WHAT THE TASK ASKS »
Please repeat, word for word, the part of the drug allergy clinic abstract that opens with the words containing "Results Table 1: 66" and closes with "presentations (table 1).".

TEXT SHOWN »
────────
Introduction Of paediatric admissions to hospital, up to 1.8% are a consequence of Adverse Drug Reactions (ADR); a proportion are allergic reactions. Misdiagnosis of drug allergy is important not only for the patient, but also because unevaluated reactions can lead to less effective and more expensive drugs being prescribed.
Aim To describe the suspected causative drugs, clinical features, investigations, diagnosis and advice given to patients presenting to the Paediatric Adverse Drug Event Clinic.
Methods A retrospective clinic note review was undertaken of all patients presenting to the Adverse Drug Event Clinic with a suspected drug allergy between 2005 and 2010. Children were identified though the electronic letter copies of one consultant.
Results Table 1: 66 children (mean age 9.7 years) attended. The suspected drugs were: Antimicrobials (26), Local anaesthetics (17),General anaesthetics (16), Other (7). Rash (31), swelling (28) and urticaria (13) were the most common clinical presentations (table 1).
Table 2: A diagnosis of drug allergy was given in 14 children (21%); all were advised to avoid the drug.
Conclusions Medication and Anaesthetic charts are vital in the assessment of potential drug allergy. Investigation to multiple drugs is generally possible in one clinic visit. Around a quarter had a “confirmed” drug allergy. A Drug Challenge (Direct provocation test) was infrequently required to manage the children. These results are in concordance with the British Society for Allergy and Clinical Immunology guidelines, which recommends a drug challenge should only be considered after other investigations have been exhausted and the diagnosis is still unclear.
────────
STORED DATA »
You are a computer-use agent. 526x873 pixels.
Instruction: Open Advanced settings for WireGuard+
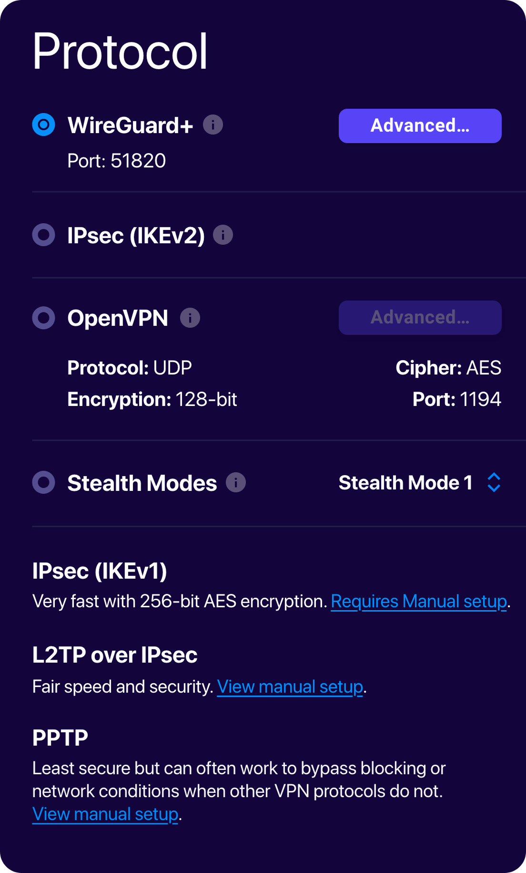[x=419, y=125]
────────
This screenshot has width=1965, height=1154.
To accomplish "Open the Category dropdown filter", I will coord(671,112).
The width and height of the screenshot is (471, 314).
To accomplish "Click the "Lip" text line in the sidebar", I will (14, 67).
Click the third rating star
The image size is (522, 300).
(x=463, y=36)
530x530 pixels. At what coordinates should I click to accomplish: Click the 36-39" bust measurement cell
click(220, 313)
────────
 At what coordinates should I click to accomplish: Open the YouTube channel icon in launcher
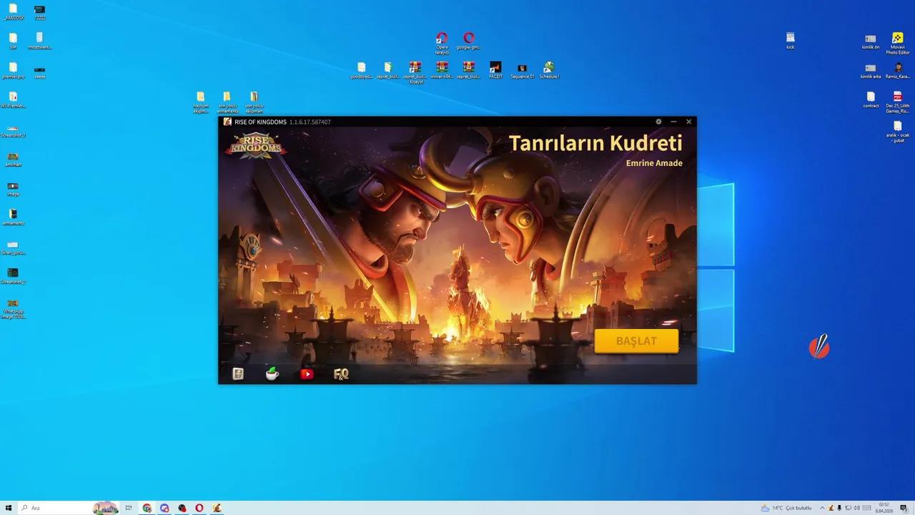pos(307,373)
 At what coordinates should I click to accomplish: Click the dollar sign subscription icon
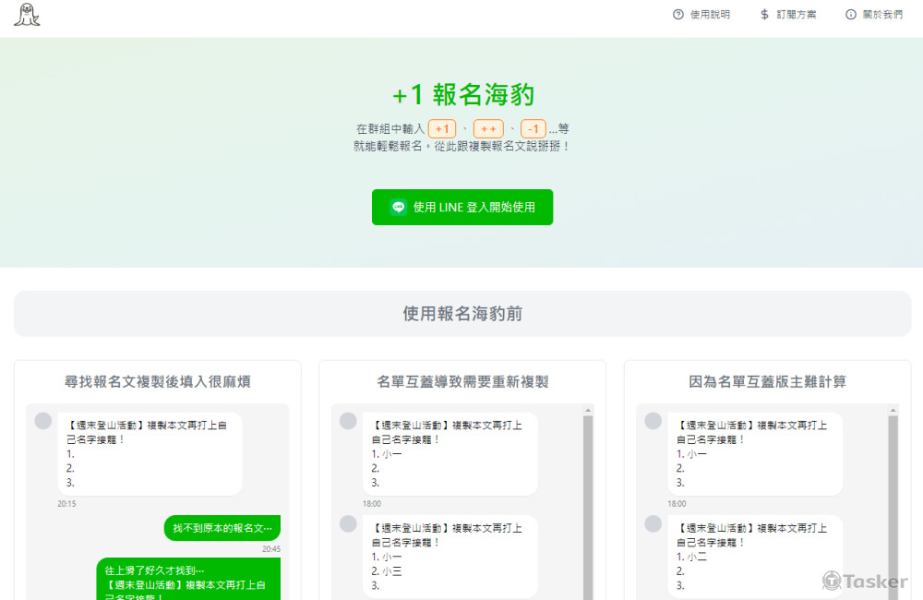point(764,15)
────────
TASK OUTPUT »
Results Table 1: 66 children (mean age 9.7 years) attended. The suspected drugs were: Antimicrobials (26), Local anaesthetics (17),General anaesthetics (16), Other (7). Rash (31), swelling (28) and urticaria (13) were the most common clinical presentations (table 1).